Рассказ
Опубликовано в журнале Октябрь, номер 5, 2005
— Ну здравствуй. – (Далекая и близкая, все та же, но другая.)
– Здравствуй. – (Грустный какой, увядший, тоской за версту несет.)
– Побродим по магазинам? – (Зачем? Ах, да. Ее может впечатлить.)
– Я уже здесь все обошла. Еще позавчера, как приехала. – (Растерянный какой, взгляд бегает. В глаза не смотрит. А ведь был веселым, уверенным, лучезарным – таким, которого я любила.)
– Я очень рад тебя видеть. – (Далекая, далекая. Сжалась вся.)
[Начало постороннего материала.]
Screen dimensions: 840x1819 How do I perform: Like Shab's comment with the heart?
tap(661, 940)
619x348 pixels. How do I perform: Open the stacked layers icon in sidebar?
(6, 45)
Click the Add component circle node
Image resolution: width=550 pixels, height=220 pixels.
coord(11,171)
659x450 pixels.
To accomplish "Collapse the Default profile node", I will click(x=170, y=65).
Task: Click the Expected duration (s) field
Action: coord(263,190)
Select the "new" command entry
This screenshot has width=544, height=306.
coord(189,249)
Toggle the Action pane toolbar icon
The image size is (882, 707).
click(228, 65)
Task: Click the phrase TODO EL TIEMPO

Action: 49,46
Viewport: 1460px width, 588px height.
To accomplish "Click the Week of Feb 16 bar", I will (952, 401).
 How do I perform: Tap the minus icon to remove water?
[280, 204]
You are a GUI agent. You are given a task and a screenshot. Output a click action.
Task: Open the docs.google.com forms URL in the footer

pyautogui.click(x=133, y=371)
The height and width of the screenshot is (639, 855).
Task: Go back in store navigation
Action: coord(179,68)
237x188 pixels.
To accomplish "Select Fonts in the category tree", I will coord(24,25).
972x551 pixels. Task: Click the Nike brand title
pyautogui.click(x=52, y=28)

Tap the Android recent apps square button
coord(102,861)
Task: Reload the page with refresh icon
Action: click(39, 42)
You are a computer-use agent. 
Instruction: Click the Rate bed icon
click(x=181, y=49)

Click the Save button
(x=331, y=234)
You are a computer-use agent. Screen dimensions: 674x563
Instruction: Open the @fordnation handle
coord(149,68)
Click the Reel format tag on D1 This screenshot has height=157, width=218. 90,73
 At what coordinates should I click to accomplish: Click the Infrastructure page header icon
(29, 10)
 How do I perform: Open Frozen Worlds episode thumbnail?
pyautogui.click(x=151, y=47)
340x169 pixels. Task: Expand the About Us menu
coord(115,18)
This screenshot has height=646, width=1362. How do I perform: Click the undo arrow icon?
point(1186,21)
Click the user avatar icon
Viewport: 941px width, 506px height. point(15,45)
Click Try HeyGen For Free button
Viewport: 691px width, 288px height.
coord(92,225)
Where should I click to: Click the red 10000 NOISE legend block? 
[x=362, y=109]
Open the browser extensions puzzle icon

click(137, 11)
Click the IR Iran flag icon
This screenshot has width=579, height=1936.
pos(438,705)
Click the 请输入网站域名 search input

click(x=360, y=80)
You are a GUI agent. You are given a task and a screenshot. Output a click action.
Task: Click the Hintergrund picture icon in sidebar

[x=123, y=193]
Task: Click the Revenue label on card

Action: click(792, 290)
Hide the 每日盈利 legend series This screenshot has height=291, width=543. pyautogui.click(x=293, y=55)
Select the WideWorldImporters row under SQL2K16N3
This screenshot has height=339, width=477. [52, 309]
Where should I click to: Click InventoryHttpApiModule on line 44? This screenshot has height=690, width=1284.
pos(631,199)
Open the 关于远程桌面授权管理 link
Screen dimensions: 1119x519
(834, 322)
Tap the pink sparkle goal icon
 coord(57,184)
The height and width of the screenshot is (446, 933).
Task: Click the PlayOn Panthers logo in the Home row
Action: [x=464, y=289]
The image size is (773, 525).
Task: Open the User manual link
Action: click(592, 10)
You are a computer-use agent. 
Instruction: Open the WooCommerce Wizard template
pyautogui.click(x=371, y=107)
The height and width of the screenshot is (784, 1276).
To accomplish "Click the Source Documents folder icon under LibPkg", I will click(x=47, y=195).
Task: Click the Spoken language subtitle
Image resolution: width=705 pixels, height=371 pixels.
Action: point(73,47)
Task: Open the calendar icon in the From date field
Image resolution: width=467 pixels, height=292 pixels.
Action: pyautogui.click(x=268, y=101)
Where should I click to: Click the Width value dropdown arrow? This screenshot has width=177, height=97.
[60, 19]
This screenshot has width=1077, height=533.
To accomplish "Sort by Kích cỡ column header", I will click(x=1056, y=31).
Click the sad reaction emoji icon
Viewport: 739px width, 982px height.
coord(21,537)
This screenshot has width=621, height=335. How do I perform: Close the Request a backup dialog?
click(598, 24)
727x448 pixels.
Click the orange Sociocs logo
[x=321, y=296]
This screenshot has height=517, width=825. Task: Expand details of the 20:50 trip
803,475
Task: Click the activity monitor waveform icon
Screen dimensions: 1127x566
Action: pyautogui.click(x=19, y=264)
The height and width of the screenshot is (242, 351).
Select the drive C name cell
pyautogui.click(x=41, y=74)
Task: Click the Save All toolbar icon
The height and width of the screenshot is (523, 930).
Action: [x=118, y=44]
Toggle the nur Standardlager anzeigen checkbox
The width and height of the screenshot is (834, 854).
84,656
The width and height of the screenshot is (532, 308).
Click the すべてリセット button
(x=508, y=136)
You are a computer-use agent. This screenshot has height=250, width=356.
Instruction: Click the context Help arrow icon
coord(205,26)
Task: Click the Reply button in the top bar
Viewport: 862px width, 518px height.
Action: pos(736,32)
– … – (В глаза не смотрит, врет.)
– Тогда, может, спустимся на первый? Там много разных кафешек, посидим, попьем чаю. – (Рублей шестьдесят себе позволю, чего уж там. Эх, пропащая душонка. Она ведь обо мне и знать не знает теперь ничего.)
– Пойдем. – (Нет. Кажется, не врет. Страдает, бедняжка.)
– Ну как твоя научная работа? – (Что за дикость, какая научная работа у вчерашней школьницы? Забавно все это…)
– Вчера сдавала, все хорошо. Боялась, не смогу, температура. – (Ему ведь и дела нет, зачем он спрашивает?)
– Кстати, как самочувствие? Я звонил, мне Раусгис сказала, у тебя гланды, температура сорок… – (Господи Боже, как эта белобрысая дура меня вчера напугала!)
– Отлежалась, все хорошо. В нос вот закапываю. – (Раусгис дура, шутиха: “Температура сорок!” А ведь он и вправду поверил, переживал.)
– Ну вот ты и улыбаешься! Помнишь, я говорил, как тебе идет улыбка? Улыбайся чаще! – (Милая, славная, может быть, все наладится?)
– … – (Вот он и прежний: веселый, уверенный, лучезарный…)
– Как все-таки твоя работа? Оценка, или что там, известна? – (Ступеньки эскалатора складываются на выходе, будто карты в колоду. Жрать хочется!..)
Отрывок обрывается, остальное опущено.